A Good Diet, Hugs and Rest
As the title of this blog post presents, there is a very simple self-analysis to complete in order to increase awareness of the sneaky factors that create an environment where mental health issues thrive.
FACTOR 1 - A Good Diet: I have touched on the aspect of nutritional mental health in previous posts and nutritional interventions for mental health issues remain a passion of mine. Simply put; you are a system/machine and just like any other machine when given the most high quality fuel you can expect the best performance. The opposite is also true, when you feed your body a diet poor in nutritional integrity then you can not expect to operate at your best or even operate at half capacity in some cases.

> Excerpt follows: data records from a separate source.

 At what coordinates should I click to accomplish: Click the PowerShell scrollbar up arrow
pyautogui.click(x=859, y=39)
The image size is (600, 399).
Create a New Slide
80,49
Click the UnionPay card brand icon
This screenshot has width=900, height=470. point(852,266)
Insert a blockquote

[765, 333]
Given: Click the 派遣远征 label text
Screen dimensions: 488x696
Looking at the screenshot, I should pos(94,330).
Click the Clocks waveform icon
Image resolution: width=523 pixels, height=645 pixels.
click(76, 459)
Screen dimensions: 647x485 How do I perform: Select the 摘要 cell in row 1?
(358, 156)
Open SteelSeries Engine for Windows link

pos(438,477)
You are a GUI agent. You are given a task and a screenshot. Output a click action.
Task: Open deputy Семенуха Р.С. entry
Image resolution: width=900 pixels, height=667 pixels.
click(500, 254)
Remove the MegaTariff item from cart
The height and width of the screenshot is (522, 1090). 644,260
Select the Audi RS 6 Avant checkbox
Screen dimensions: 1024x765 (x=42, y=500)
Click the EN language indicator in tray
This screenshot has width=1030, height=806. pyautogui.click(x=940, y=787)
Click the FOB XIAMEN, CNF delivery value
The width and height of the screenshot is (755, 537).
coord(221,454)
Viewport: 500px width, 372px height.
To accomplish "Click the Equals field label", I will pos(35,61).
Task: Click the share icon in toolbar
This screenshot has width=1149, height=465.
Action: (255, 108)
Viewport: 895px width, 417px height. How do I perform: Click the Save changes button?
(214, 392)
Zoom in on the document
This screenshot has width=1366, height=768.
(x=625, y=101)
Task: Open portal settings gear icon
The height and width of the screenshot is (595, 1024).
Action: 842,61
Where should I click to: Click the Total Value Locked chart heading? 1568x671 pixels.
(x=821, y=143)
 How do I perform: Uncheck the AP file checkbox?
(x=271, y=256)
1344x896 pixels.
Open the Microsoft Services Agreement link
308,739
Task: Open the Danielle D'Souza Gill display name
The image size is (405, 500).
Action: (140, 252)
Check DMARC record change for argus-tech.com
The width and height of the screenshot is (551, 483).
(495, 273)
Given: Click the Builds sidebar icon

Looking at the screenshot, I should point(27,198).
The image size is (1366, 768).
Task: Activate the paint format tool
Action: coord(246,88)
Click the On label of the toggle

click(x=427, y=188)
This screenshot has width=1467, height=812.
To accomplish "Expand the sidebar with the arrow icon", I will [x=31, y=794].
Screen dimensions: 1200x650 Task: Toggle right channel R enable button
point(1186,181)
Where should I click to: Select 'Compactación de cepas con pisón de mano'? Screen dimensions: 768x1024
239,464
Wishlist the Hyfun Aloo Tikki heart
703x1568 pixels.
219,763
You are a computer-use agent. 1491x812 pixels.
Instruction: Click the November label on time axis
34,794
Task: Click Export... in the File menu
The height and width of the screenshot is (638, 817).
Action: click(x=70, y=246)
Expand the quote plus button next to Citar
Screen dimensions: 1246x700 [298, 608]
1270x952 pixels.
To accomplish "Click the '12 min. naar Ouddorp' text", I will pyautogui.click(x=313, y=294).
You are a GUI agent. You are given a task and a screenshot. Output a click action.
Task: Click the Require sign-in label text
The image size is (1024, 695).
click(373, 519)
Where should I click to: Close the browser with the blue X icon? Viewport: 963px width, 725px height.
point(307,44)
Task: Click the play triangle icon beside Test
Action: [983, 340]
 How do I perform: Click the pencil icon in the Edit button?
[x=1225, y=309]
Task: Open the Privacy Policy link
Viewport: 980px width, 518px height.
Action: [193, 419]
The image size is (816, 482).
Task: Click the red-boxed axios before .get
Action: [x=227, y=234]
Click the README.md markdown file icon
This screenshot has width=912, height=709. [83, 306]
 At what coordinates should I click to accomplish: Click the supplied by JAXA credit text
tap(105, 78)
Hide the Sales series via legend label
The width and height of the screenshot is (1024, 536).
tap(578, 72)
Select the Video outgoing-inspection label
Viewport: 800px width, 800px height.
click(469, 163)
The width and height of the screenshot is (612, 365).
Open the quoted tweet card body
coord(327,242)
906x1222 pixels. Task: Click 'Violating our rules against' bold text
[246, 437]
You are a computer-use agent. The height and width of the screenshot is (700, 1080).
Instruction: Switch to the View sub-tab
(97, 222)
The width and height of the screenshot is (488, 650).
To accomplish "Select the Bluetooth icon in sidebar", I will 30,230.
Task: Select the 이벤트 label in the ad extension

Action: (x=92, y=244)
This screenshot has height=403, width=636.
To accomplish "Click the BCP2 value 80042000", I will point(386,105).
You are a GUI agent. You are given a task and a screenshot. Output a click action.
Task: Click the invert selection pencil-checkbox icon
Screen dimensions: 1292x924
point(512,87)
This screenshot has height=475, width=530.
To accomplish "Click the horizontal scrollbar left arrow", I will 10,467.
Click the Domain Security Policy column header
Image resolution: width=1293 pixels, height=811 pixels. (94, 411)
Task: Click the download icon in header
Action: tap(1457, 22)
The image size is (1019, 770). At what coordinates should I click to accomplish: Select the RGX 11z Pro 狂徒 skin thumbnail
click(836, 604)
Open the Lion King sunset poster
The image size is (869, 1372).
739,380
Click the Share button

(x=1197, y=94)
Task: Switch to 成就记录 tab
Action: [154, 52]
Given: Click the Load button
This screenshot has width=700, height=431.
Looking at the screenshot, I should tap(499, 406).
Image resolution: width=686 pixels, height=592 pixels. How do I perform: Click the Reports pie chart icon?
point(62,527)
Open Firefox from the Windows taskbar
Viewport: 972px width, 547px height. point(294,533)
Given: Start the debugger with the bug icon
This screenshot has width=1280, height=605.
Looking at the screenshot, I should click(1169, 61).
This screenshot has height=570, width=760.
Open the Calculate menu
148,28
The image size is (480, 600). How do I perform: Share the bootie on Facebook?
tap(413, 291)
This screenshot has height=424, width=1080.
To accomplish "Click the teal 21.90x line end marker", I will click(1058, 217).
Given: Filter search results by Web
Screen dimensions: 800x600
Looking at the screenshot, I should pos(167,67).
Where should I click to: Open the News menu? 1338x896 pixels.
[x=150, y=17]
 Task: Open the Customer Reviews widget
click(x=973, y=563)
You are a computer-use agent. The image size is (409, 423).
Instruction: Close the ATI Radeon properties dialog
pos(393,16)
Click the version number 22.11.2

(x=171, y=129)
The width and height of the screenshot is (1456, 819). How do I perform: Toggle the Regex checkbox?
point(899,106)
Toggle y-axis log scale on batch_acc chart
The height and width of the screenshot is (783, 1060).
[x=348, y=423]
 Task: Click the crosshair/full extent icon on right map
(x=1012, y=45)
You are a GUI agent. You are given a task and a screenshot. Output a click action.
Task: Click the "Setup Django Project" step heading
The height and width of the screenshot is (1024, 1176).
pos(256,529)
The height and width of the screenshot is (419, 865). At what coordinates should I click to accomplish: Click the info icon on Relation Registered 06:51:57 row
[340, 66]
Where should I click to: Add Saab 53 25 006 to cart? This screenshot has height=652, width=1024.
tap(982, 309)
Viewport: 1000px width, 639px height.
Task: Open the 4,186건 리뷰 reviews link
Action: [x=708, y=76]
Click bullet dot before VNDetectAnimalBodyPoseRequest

FACTOR 2 - Hugs: This is not a prescription to go on a forced hugging spree by any means (PLEASE DON'T). However, increasing your connection to a community (Crossfit, faith communities, yoga, podcasts, book clubs, poker nights, etc.) is one of the most effective interventions in the battle against addiction, depression, anxiety and other mental health pathology. Sidenote, hugs are great and you should go get some in a non-forced respectful manner.
FACTOR 3 - Rest: This is the big one and being able to increase one's commitment to healthy sleep schedule management can be one of the most positively transformative practices you can do. The confusion here can be authentic rest versus a numbing/dissociation behavior. Spending 3 hours of social media before you fall asleep is not rest, that actually stimulates the body and has the ability to reinforce anxiety and depression. Having a few drinks or smoking some cannabis might feel like rest but it is actually dissociating you and numbing you from real relaxation, emotional processing and genuine authentic rest. So turn off the phone and the laptop 90 minutes before you go to bed and practice real rest. This is not easy, but neither is being stressed out all the time.